Exploratory AI research — attention patterns, self-organizing systems, and algorithm implementations.

Transformer Attention Visualization

An interactive experiment exploring how multi-head self-attention patterns evolve across layers in a pre-trained BERT model, revealing what linguistic structures different attention heads capture.

Goal

Understand what information different attention heads in a transformer model attend to, and whether distinct heads specialize in capturing different linguistic phenomena (e.g., syntactic dependencies, coreference, positional patterns).

Method

Using the `bertviz` library and a pre-trained `bert-base-uncased` model, I extracted attention weight matrices for all 12 layers × 12 heads on a set of carefully chosen sentences. I then visualized the attention patterns and manually annotated which heads appeared to track syntactic dependencies (subject-verb, noun-adjective), positional patterns (attending to adjacent tokens), and semantic relationships (coreference, entity linking). The experiment used 50 sentences from the Penn Treebank covering diverse syntactic structures. For each sentence, I compared the attention patterns against gold-standard dependency parse trees to quantify how well specific heads align with syntactic structure.

Key Insight

Several attention heads show strong specialization: heads in layers 2–4 tend to capture local syntactic dependencies (e.g., determiners attending to their nouns), while heads in layers 8–11 capture longer-range semantic relationships. Notably, head 8-10 (layer 8, head 10) consistently attends from verbs to their subject nouns across diverse sentence structures, suggesting it has learned a subject-verb dependency detector. This aligns with findings from Clark et al. (2019) "What Does BERT Look At?" and provides intuition for why transformer representations are so effective for downstream NLP tasks.

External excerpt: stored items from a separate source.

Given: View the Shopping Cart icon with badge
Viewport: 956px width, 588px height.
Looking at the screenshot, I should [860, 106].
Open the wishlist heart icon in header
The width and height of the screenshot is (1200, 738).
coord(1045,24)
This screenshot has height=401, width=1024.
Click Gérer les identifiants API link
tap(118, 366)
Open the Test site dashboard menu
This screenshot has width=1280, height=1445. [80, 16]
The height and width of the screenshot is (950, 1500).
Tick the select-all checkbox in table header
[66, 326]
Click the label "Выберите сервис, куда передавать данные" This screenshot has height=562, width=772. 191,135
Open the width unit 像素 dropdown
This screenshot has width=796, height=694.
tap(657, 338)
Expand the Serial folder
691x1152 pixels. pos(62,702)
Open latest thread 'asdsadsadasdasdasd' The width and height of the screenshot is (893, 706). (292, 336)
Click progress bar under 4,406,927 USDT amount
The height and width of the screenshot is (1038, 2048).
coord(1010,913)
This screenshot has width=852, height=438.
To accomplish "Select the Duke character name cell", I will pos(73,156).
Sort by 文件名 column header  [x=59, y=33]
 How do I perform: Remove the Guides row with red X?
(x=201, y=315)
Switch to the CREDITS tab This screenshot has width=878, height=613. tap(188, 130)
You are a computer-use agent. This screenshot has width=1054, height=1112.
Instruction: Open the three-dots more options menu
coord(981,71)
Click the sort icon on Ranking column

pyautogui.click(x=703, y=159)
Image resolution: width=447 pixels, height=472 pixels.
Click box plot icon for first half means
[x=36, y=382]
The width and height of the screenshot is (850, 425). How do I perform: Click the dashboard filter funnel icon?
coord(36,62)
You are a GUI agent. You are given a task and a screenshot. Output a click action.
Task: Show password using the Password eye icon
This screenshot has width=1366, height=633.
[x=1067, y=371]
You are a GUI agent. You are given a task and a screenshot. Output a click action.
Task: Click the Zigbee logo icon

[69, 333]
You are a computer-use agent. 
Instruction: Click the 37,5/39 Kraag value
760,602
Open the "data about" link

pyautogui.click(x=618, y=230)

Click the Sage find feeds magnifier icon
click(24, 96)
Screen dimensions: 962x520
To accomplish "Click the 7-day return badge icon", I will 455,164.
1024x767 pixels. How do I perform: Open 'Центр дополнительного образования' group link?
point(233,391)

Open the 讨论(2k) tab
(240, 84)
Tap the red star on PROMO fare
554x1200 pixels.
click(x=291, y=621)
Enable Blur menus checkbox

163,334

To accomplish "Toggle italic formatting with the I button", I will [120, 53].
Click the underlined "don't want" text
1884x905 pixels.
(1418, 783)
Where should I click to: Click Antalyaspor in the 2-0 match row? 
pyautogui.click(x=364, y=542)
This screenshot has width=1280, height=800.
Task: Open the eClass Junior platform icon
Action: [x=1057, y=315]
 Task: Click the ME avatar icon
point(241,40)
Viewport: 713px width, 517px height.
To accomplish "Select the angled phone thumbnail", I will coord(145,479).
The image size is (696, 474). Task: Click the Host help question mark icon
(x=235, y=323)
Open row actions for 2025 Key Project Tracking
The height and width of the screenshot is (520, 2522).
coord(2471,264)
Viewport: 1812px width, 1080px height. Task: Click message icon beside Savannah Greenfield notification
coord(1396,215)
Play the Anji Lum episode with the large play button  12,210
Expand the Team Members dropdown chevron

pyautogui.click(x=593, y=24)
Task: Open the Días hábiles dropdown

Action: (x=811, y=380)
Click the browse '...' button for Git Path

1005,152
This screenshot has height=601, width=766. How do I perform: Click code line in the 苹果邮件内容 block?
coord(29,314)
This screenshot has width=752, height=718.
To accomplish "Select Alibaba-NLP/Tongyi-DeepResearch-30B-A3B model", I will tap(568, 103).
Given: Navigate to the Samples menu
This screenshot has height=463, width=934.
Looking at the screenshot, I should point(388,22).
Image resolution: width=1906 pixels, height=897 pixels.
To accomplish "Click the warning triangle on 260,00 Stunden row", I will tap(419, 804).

Neural Cellular Automata for Pattern Self-Organization

An experiment training a neural network to act as a local update rule for a cellular automaton, enabling complex global patterns (like a target image) to emerge from purely local interactions.

Goal

Investigate whether a small neural network can learn a local update rule that causes a grid of cells to self-organize into a target pattern, and whether the resulting system exhibits robustness properties like self-repair after damage.

Method

Following the approach of Mordvintsev et al. (2020) "Growing Neural Cellular Automata", I trained a small convolutional neural network (3×3 kernel, 128 hidden channels) to serve as the update rule for a 2D cellular automaton. Each cell has a 16-dimensional state vector; the network takes the local 3×3 neighborhood as input and outputs a state update. Training used a "growing" objective: starting from a single seed cell, the automaton must grow to fill a 40×40 grid matching a target emoji image (🦎) within 64–96 steps. The loss is the pixel-wise MSE between the automaton's RGB channels and the target image. To encourage robustness, random cell states were zeroed out during training (damage augmentation).

Key Insight

The trained neural cellular automaton successfully grows the target pattern from a single seed cell and, remarkably, self-repairs after up to 50% of cells are randomly destroyed. This emergent robustness was not explicitly trained for — it arose naturally from the local update dynamics. The experiment demonstrates that complex global behavior can emerge from simple local rules, a principle relevant to understanding biological morphogenesis and designing fault-tolerant distributed systems. The learned update rule generalizes: the same network can grow the pattern from any initial seed position in the grid.